大学時代なのですが、明光義塾でアルバイトをしていました。自身の学業も疎かにしない範囲で働くことができ、拘束時間の割には時給も良かったので、軽い気持ちで始めました。

しかし、いざ働いてみると精神的に辛いこともありました。

私が担当をしていたのは、小学生なのですが、中学受験に向けた勉強というのは、結構難しいので、苦戦しました。

また、小学校の低学年くらいの子供だと、こちらが説明しても、理解できないこともあって、自分の教え方に問題があるのだろうかと、悩んだこともあります。

また、成果が出ないと保護者の方から、苦情が入ることもありました。

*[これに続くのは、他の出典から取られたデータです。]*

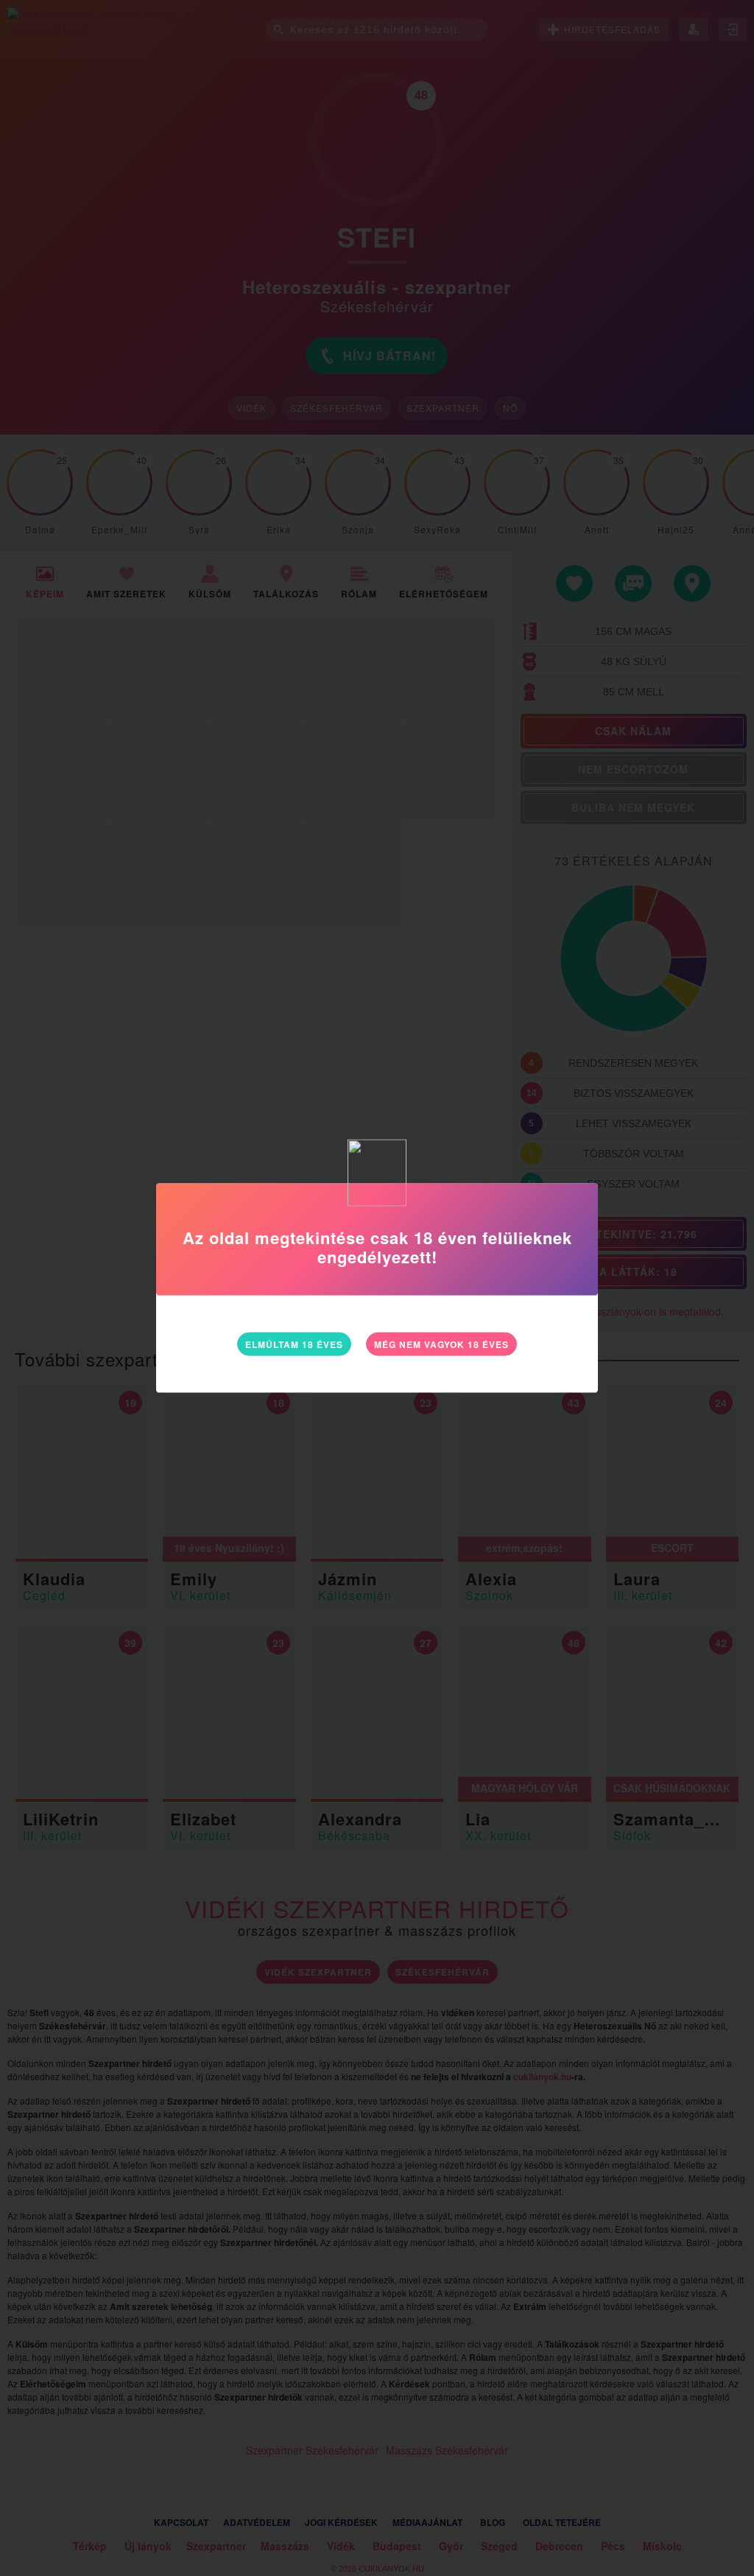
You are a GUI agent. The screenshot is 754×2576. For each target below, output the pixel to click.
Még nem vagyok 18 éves (441, 1344)
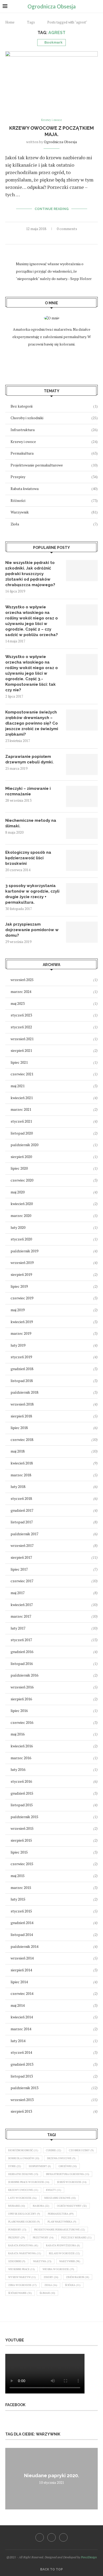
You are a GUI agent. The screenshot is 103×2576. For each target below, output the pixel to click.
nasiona (41, 2206)
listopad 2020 (22, 1133)
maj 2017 (18, 1592)
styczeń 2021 (21, 1121)
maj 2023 (18, 1003)
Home (10, 22)
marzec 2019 (21, 1333)
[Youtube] (63, 2537)
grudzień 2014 (22, 1922)
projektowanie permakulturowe (59, 2229)
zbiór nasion (77, 2277)
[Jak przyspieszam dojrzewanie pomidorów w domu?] (82, 932)
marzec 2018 (21, 1474)
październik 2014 (24, 1946)
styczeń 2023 (21, 1015)
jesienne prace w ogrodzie (28, 2182)
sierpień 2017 (21, 1557)
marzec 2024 (21, 991)
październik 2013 (24, 2087)
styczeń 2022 (21, 1026)
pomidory (17, 2229)
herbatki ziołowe (23, 2174)
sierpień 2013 (21, 2111)
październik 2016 (24, 1675)
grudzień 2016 (22, 1651)
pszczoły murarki (76, 2237)
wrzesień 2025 (22, 979)
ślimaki (47, 2293)
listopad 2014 (22, 1934)
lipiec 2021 (19, 1062)
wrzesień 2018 (22, 1404)
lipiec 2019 (19, 1286)
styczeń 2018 (21, 1498)
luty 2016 (18, 1769)
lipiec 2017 (19, 1569)
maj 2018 (18, 1451)
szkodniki (16, 2261)
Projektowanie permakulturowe (54, 465)
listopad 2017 (22, 1521)
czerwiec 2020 (22, 1180)
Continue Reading (52, 209)
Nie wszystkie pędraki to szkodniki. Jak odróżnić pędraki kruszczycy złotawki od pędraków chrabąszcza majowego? (30, 573)
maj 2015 (18, 1875)
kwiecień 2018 (22, 1463)
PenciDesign (89, 2557)
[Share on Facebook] (46, 237)
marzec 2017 (21, 1616)
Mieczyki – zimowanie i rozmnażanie (28, 791)
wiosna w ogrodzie (58, 2269)
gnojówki (68, 2166)
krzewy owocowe (23, 2190)
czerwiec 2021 (22, 1073)
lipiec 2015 (19, 1852)
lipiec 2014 (19, 1981)
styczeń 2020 (21, 1239)
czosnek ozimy (81, 2150)
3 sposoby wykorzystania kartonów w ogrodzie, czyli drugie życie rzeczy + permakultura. (32, 894)
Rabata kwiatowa (54, 488)
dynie (14, 2166)
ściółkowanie (20, 2293)
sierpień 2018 (21, 1415)
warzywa (42, 2261)
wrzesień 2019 (22, 1262)
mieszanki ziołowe (60, 2198)
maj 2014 (18, 2005)
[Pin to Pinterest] (57, 237)
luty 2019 (18, 1345)
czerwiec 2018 (22, 1439)
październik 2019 (24, 1250)
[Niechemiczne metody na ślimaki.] (82, 828)
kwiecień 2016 (22, 1745)
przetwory (43, 2237)
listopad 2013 (22, 2076)
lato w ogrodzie (22, 2198)
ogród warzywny (72, 2206)
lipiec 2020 (19, 1168)
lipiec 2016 (19, 1710)
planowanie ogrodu (24, 2221)
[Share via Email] (63, 237)
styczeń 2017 (21, 1639)
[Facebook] (39, 2537)
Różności (54, 500)
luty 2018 (18, 1486)
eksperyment (40, 2166)
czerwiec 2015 (22, 1863)
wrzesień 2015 (22, 1828)
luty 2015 (18, 1899)
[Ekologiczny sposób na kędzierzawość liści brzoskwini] (82, 860)
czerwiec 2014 (22, 1993)
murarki (16, 2206)
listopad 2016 (22, 1663)
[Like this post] (40, 237)
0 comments (67, 228)
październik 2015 (24, 1816)
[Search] (97, 6)
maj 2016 (18, 1734)
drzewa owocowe (61, 2158)
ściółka (73, 2285)
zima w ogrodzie (22, 2285)
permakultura (61, 2213)
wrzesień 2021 (22, 1038)
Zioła (54, 523)
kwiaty (53, 2190)
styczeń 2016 (21, 1781)
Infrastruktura (54, 429)
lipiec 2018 (19, 1427)
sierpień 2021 (21, 1050)
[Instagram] (51, 2537)
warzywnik (69, 2261)
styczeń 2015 (21, 1911)
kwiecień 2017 (22, 1604)
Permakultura (54, 453)
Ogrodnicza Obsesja (60, 141)
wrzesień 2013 (22, 2099)
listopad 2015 (22, 1804)
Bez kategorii (54, 406)
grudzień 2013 (22, 2064)
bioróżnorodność (23, 2150)
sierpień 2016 (21, 1698)
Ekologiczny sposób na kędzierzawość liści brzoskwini (28, 858)
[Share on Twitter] (51, 237)
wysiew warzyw (22, 2277)
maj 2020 (18, 1191)
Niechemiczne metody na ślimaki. (30, 823)
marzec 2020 (21, 1215)
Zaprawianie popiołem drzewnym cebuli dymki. (29, 759)
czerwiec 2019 (22, 1297)
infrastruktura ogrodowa (67, 2174)
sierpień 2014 (21, 1969)
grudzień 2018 (22, 1368)
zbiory (51, 2277)
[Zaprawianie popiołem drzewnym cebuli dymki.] (82, 764)
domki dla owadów (23, 2158)
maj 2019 (18, 1309)
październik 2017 (24, 1533)
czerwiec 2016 (22, 1722)
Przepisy (54, 476)
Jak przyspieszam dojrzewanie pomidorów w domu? (32, 930)
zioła (50, 2285)
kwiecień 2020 (22, 1203)
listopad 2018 (22, 1380)
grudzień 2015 (22, 1793)
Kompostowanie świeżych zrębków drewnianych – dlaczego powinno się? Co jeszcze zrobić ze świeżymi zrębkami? (31, 723)
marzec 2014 (21, 2028)
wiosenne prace (21, 2269)
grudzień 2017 (22, 1510)
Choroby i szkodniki (54, 417)
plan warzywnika (62, 2221)
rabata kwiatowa (23, 2245)
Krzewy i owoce (54, 441)
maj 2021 (18, 1085)
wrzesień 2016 (22, 1687)
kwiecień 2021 (22, 1097)
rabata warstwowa (24, 2253)
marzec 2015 (21, 1887)
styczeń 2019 (21, 1356)
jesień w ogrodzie (72, 2182)
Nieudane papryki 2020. (51, 2475)
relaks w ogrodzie (64, 2253)
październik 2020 (24, 1144)
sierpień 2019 (21, 1274)
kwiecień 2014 (22, 2016)
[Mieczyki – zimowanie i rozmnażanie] (82, 796)
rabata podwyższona (63, 2245)
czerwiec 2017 (22, 1580)
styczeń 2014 (21, 2052)
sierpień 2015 (21, 1840)
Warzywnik (54, 512)
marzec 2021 (21, 1109)
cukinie (53, 2150)
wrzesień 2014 (22, 1958)
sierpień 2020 (21, 1156)
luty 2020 (18, 1227)
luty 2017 (18, 1628)
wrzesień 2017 (22, 1545)
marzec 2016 (21, 1757)
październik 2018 (24, 1392)
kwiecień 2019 (22, 1321)
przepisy (16, 2237)
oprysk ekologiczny (24, 2213)
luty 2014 (18, 2040)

子供の成績を上げたいと思って通わせるのは当然のことですし、気持ちも分かるので、ますます苦悩しました。

自分にはできないのではないか、これ以上居続けたら迷惑なのではないかと考え、辞めようと思い始めました。

そこで、自分にできることをできる限りやってみて、それでも駄目だったら辞めることにしました。そして、子供達に指導する際は、ポイントを押さえながら分かりやすい言葉を選ぶことを心がけました。

また、間違ってしまった問題については、何故そう思ったのかちゃんとこちらも理解して正してあげるようにしました。今までは、そういった部分のコミュニケーションが不足していたと思います。

自分にも学業という本分があって、その片手間で塾講師をしていたという意識の甘さも再認識しました。

大切なお子さんをお預かりして、勉強を教えてあげるという大事な立場なのだということを意識するようになってからは、気持ちの持ち方も変わりました。お金をいただいている以上は、期待以上のもので返していかないといけないと思いました。

そういった自己改革の結果、子供達の成績も伸びて行き、私の辞めたいという気持ちはなくなっていきました。

どんなアルバイトでも、何かしらの悩みは出てくると思います。お金を稼ぐというのは、そういうことなのです。

子供に勉強を教えていると、自分では教えた気になっていても、本当に理解しているのかどうかは、コミュニケーションを取らないと分かりません。だから、子供との意思疎通を常に確認しながら教えてはじめて勉強になるのだと思います。

こちらが頑張ったら、その分子供達もちゃんと応えてくれます。そういったところにやりがいを見出すことができれば、塾講師のアルバイトは自然と続けられると思います。

自分が教えたことを理解して、成績を上げてくれるということは、本当に嬉しいことですから、頑張ってみる価値はあるでしょう。